[Datos de ubicación de elementos y textos]
┄┄┄┄┄┄
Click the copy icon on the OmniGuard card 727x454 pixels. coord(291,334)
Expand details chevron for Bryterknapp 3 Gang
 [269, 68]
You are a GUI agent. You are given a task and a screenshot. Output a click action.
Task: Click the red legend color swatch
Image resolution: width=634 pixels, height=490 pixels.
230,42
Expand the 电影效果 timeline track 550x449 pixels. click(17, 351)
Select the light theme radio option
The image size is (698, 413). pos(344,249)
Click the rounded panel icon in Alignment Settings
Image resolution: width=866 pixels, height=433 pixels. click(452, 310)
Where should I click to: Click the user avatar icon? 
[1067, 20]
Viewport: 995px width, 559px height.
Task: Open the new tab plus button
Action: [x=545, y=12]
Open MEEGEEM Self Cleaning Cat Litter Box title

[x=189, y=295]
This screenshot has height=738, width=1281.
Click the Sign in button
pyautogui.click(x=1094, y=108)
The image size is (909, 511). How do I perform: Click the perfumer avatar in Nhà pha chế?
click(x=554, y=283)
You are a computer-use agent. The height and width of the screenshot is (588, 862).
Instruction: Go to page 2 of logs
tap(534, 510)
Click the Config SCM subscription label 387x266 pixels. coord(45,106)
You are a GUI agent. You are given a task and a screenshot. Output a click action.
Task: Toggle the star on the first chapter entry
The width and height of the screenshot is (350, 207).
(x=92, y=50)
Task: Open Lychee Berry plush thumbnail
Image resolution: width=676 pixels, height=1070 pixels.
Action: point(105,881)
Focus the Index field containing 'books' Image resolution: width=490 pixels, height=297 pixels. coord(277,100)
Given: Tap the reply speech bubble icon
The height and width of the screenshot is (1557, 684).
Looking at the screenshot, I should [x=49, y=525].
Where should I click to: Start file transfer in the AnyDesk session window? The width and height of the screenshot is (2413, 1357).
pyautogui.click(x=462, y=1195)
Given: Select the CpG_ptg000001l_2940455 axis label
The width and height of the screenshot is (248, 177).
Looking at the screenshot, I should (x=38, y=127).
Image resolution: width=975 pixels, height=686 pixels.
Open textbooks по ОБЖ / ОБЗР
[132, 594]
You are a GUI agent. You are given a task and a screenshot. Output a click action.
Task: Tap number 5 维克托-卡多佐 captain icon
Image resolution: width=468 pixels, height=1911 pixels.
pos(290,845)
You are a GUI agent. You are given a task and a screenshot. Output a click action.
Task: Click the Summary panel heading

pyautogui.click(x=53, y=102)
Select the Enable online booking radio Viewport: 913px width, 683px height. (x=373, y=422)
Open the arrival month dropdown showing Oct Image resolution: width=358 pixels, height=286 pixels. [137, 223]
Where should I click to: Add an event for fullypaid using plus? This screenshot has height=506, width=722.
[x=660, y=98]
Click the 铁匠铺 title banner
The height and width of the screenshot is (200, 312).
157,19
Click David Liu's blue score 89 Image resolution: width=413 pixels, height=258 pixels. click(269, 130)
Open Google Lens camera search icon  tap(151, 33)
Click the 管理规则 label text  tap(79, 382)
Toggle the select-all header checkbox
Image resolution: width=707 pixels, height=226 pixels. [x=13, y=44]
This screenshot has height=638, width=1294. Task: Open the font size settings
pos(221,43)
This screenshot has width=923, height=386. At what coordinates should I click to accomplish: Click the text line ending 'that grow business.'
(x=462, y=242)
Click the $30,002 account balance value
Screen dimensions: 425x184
┄┄┄┄┄┄
Extrae de los registros cada línea en la que aparezca la palabra "panel".

Click the rounded panel icon in Alignment Settings
Task: Click the Summary panel heading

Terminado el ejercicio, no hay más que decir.